Data models define how the logical structure of a database is modeled. Data Models are fundamental entities to introduce abstraction in a DBMS. Data models define how data is connected to each other and how they are processed and stored inside the system.
The very first data model could be flat data-models, where all the data used are to be kept in the same plane. Earlier data models were not so scientific, hence they were prone to introduce lots of duplication and update anomalies.
Entity-Relationship (ER) Model is based on the notion of real-world entities and relationships among them. While formulating real-world scenario into the database model, the ER Model creates entity set, relationship set, general attributes and constraints.
ER Model is best used for the conceptual design of a database.
ER Model is based on:
- Entities and their
- Relationships among entities.
These concepts are explained below.
- Entity: An entity in an ER Model is a real-world entity having properties called attributes. Every attribute is defined by its set of values called domain. For example, in a school database, a student is considered as an entity. Student has various attributes like name, age, class, etc.
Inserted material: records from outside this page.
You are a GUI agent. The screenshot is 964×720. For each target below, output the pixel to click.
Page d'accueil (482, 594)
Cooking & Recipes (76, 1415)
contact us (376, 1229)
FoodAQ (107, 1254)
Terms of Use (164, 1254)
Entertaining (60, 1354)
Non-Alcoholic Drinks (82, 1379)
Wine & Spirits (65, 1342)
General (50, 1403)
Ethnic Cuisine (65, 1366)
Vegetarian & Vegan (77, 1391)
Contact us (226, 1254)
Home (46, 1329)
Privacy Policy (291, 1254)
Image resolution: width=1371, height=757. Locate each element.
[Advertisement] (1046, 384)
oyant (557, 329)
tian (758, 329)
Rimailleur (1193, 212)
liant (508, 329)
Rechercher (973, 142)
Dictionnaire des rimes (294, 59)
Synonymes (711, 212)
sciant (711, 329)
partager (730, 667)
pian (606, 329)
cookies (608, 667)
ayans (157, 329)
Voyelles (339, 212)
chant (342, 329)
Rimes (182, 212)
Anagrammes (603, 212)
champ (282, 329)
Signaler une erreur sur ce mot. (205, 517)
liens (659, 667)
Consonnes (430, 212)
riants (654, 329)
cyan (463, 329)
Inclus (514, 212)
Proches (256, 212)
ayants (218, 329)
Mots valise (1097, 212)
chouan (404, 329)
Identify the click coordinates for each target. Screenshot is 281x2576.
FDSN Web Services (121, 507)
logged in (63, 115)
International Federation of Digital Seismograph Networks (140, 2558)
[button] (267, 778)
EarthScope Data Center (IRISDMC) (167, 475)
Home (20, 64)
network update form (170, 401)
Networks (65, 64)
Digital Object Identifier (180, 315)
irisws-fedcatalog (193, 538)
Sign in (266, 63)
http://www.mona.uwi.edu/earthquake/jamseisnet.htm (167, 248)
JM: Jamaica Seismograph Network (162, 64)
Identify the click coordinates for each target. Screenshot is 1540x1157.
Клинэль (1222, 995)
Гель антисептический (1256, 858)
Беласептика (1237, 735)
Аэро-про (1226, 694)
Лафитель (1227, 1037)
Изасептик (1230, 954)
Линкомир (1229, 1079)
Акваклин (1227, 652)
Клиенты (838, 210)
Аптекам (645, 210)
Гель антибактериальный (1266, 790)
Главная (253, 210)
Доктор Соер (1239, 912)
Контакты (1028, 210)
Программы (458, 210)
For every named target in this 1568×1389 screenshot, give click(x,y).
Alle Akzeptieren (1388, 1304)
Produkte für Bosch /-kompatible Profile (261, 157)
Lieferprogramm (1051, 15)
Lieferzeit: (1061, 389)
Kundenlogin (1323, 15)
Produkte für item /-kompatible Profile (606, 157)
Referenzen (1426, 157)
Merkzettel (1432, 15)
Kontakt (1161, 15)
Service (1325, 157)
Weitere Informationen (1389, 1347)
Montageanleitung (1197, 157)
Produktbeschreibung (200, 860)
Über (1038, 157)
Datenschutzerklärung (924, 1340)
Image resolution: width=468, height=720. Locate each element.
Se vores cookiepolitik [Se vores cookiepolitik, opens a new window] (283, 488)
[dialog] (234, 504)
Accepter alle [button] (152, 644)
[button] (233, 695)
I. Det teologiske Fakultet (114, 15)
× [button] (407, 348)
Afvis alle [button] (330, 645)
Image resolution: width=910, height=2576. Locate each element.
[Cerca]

- Relationship: The logical association among entities is called relationship. Relationships are mapped with entities in various ways. Mapping cardinalities define the number of association between two entities.
- one to one
- one to many
- many to one
- many to many
The most popular data model in DBMS is the Relational Model. It is more scientific a model than others. This model is based on first-order predicate logic and defines a table as an n-ary relation.
The main highlights of this model are:
- Data is stored in tables called relations.
- Relations can be normalized.
- In normalized relations, values saved are atomic values.
- Each row in a relation contains a unique value.
- Each column in a relation contains values from a same domain.